EXERCISE DIRECTIONS
The records below must be duplicated exactly, character for character.

PROVIDED DATA
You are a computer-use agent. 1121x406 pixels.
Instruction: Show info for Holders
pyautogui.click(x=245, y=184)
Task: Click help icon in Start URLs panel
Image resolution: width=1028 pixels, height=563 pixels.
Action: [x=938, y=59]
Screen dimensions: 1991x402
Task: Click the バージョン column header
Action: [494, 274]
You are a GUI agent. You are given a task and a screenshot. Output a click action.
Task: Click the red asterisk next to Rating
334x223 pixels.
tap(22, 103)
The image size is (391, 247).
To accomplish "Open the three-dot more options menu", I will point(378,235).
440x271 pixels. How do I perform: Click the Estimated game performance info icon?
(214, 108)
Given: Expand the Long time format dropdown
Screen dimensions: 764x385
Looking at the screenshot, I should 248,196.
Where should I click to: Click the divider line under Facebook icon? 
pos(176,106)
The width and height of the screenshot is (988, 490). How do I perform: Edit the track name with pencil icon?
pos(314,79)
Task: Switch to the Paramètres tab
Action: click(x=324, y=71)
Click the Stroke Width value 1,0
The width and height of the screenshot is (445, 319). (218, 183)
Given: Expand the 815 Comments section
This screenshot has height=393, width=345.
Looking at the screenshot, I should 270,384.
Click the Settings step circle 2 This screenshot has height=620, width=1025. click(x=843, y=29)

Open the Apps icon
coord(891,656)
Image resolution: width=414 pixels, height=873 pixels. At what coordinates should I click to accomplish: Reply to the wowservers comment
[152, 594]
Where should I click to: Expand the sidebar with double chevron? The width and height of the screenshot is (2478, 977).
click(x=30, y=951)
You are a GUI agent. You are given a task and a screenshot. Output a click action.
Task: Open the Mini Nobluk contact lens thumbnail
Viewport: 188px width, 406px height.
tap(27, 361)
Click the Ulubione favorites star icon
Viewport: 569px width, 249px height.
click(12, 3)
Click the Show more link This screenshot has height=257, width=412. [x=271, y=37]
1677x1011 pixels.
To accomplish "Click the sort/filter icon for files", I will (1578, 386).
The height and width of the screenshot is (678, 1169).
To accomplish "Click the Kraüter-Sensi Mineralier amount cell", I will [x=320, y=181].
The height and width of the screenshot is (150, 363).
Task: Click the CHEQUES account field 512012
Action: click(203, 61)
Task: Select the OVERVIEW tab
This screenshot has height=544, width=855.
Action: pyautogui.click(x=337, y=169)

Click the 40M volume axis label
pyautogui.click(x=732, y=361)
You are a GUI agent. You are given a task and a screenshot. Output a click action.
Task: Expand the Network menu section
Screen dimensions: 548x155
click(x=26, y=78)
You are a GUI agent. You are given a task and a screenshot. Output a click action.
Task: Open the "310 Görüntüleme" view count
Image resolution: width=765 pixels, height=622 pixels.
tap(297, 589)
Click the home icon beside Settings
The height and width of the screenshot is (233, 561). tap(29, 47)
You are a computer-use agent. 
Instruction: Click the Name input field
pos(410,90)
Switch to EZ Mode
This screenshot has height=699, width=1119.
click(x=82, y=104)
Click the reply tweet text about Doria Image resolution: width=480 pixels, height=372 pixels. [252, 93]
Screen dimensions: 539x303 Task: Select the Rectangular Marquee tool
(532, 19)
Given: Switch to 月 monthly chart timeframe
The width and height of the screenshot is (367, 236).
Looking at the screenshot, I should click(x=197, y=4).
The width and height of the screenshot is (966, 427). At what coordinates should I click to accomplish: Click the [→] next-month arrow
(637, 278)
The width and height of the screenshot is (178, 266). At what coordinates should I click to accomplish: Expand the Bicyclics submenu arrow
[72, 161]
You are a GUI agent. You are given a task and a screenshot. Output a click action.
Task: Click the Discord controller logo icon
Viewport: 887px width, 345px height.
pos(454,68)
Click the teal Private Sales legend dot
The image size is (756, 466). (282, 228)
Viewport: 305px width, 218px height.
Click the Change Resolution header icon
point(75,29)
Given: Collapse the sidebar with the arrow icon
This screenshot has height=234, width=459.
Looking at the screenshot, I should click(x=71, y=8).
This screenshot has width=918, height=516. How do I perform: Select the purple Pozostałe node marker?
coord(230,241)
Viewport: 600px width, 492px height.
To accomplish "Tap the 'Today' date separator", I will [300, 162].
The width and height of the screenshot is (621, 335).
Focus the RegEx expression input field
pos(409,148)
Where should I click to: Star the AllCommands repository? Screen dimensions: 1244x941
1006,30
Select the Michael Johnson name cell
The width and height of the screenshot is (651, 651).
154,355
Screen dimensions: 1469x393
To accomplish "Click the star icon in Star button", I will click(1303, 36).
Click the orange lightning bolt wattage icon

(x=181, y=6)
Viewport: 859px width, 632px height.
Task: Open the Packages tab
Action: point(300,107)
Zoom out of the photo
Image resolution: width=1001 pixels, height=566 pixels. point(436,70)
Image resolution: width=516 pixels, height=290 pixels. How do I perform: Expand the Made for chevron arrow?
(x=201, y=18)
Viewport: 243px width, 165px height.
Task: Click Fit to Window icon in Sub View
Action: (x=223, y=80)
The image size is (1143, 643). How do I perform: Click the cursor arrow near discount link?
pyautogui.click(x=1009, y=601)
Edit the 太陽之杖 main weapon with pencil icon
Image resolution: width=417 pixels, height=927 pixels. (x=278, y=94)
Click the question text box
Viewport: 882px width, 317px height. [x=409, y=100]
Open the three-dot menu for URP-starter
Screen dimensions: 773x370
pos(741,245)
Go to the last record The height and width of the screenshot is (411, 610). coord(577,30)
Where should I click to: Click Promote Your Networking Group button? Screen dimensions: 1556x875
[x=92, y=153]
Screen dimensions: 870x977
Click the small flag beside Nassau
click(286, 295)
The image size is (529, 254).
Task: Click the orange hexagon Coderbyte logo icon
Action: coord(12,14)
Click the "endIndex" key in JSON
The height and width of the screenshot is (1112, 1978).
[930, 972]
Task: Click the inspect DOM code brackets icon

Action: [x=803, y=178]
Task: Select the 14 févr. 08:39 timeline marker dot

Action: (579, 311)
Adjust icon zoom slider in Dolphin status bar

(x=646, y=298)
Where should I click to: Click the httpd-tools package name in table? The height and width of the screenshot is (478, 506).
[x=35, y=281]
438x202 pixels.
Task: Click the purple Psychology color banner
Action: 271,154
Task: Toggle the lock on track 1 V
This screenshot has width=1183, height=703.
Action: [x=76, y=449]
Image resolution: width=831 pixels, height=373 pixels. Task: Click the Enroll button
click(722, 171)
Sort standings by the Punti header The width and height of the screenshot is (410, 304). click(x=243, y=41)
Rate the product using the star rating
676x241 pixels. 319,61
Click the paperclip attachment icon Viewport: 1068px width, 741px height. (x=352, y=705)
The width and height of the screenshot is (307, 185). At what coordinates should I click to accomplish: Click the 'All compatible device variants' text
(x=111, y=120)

RESULT BELOW
You are a computer-use agent. 1121x406 pixels.
Instruction: Show info for Holders
pyautogui.click(x=245, y=184)
Task: Click help icon in Start URLs panel
Image resolution: width=1028 pixels, height=563 pixels.
Action: [x=938, y=59]
Screen dimensions: 1991x402
Task: Click the バージョン column header
Action: [494, 274]
You are a GUI agent. You are given a task and a screenshot. Output a click action.
Task: Click the red asterisk next to Rating
334x223 pixels.
tap(22, 103)
The image size is (391, 247).
To accomplish "Open the three-dot more options menu", I will point(378,235).
440x271 pixels. How do I perform: Click the Estimated game performance info icon?
(214, 108)
Given: Expand the Long time format dropdown
Screen dimensions: 764x385
Looking at the screenshot, I should 248,196.
Where should I click to: Click the divider line under Facebook icon? 
pos(176,106)
The width and height of the screenshot is (988, 490). How do I perform: Edit the track name with pencil icon?
pos(314,79)
Task: Switch to the Paramètres tab
Action: click(x=324, y=71)
Click the Stroke Width value 1,0
The width and height of the screenshot is (445, 319). (218, 183)
Given: Expand the 815 Comments section
This screenshot has height=393, width=345.
Looking at the screenshot, I should 270,384.
Click the Settings step circle 2 This screenshot has height=620, width=1025. click(x=843, y=29)

Open the Apps icon
coord(891,656)
Image resolution: width=414 pixels, height=873 pixels. At what coordinates should I click to accomplish: Reply to the wowservers comment
[152, 594]
Where should I click to: Expand the sidebar with double chevron? The width and height of the screenshot is (2478, 977).
click(x=30, y=951)
You are a GUI agent. You are given a task and a screenshot. Output a click action.
Task: Open the Mini Nobluk contact lens thumbnail
Viewport: 188px width, 406px height.
tap(27, 361)
Click the Ulubione favorites star icon
Viewport: 569px width, 249px height.
click(12, 3)
Click the Show more link This screenshot has height=257, width=412. [x=271, y=37]
1677x1011 pixels.
To accomplish "Click the sort/filter icon for files", I will (1578, 386).
The height and width of the screenshot is (678, 1169).
To accomplish "Click the Kraüter-Sensi Mineralier amount cell", I will [x=320, y=181].
The height and width of the screenshot is (150, 363).
Task: Click the CHEQUES account field 512012
Action: click(203, 61)
Task: Select the OVERVIEW tab
This screenshot has height=544, width=855.
Action: pyautogui.click(x=337, y=169)

Click the 40M volume axis label
pyautogui.click(x=732, y=361)
You are a GUI agent. You are given a task and a screenshot. Output a click action.
Task: Expand the Network menu section
Screen dimensions: 548x155
click(x=26, y=78)
You are a GUI agent. You are given a task and a screenshot. Output a click action.
Task: Open the "310 Görüntüleme" view count
Image resolution: width=765 pixels, height=622 pixels.
tap(297, 589)
Click the home icon beside Settings
The height and width of the screenshot is (233, 561). tap(29, 47)
You are a computer-use agent. 
Instruction: Click the Name input field
pos(410,90)
Switch to EZ Mode
This screenshot has height=699, width=1119.
click(x=82, y=104)
Click the reply tweet text about Doria Image resolution: width=480 pixels, height=372 pixels. [252, 93]
Screen dimensions: 539x303 Task: Select the Rectangular Marquee tool
(532, 19)
Given: Switch to 月 monthly chart timeframe
The width and height of the screenshot is (367, 236).
Looking at the screenshot, I should click(x=197, y=4).
The width and height of the screenshot is (966, 427). At what coordinates should I click to accomplish: Click the [→] next-month arrow
(637, 278)
The width and height of the screenshot is (178, 266). At what coordinates should I click to accomplish: Expand the Bicyclics submenu arrow
[72, 161]
You are a GUI agent. You are given a task and a screenshot. Output a click action.
Task: Click the Discord controller logo icon
Viewport: 887px width, 345px height.
pos(454,68)
Click the teal Private Sales legend dot
The image size is (756, 466). (282, 228)
Viewport: 305px width, 218px height.
Click the Change Resolution header icon
point(75,29)
Given: Collapse the sidebar with the arrow icon
This screenshot has height=234, width=459.
Looking at the screenshot, I should click(x=71, y=8).
This screenshot has width=918, height=516. How do I perform: Select the purple Pozostałe node marker?
coord(230,241)
Viewport: 600px width, 492px height.
To accomplish "Tap the 'Today' date separator", I will [300, 162].
The width and height of the screenshot is (621, 335).
Focus the RegEx expression input field
pos(409,148)
Where should I click to: Star the AllCommands repository? Screen dimensions: 1244x941
1006,30
Select the Michael Johnson name cell
The width and height of the screenshot is (651, 651).
154,355
Screen dimensions: 1469x393
To accomplish "Click the star icon in Star button", I will click(1303, 36).
Click the orange lightning bolt wattage icon

(x=181, y=6)
Viewport: 859px width, 632px height.
Task: Open the Packages tab
Action: point(300,107)
Zoom out of the photo
Image resolution: width=1001 pixels, height=566 pixels. point(436,70)
Image resolution: width=516 pixels, height=290 pixels. How do I perform: Expand the Made for chevron arrow?
(x=201, y=18)
Viewport: 243px width, 165px height.
Task: Click Fit to Window icon in Sub View
Action: (x=223, y=80)
The image size is (1143, 643). How do I perform: Click the cursor arrow near discount link?
pyautogui.click(x=1009, y=601)
Edit the 太陽之杖 main weapon with pencil icon
Image resolution: width=417 pixels, height=927 pixels. (x=278, y=94)
Click the question text box
Viewport: 882px width, 317px height. [x=409, y=100]
Open the three-dot menu for URP-starter
Screen dimensions: 773x370
pos(741,245)
Go to the last record The height and width of the screenshot is (411, 610). coord(577,30)
Where should I click to: Click Promote Your Networking Group button? Screen dimensions: 1556x875
[x=92, y=153]
Screen dimensions: 870x977
Click the small flag beside Nassau
click(286, 295)
The image size is (529, 254).
Task: Click the orange hexagon Coderbyte logo icon
Action: coord(12,14)
Click the "endIndex" key in JSON
The height and width of the screenshot is (1112, 1978).
[930, 972]
Task: Click the inspect DOM code brackets icon

Action: [x=803, y=178]
Task: Select the 14 févr. 08:39 timeline marker dot

Action: (579, 311)
Adjust icon zoom slider in Dolphin status bar

(x=646, y=298)
Where should I click to: Click the httpd-tools package name in table? The height and width of the screenshot is (478, 506).
[x=35, y=281]
438x202 pixels.
Task: Click the purple Psychology color banner
Action: 271,154
Task: Toggle the lock on track 1 V
This screenshot has width=1183, height=703.
Action: [x=76, y=449]
Image resolution: width=831 pixels, height=373 pixels. Task: Click the Enroll button
click(722, 171)
Sort standings by the Punti header The width and height of the screenshot is (410, 304). click(x=243, y=41)
Rate the product using the star rating
676x241 pixels. 319,61
Click the paperclip attachment icon Viewport: 1068px width, 741px height. (x=352, y=705)
The width and height of the screenshot is (307, 185). At what coordinates should I click to accomplish: Click the 'All compatible device variants' text
(x=111, y=120)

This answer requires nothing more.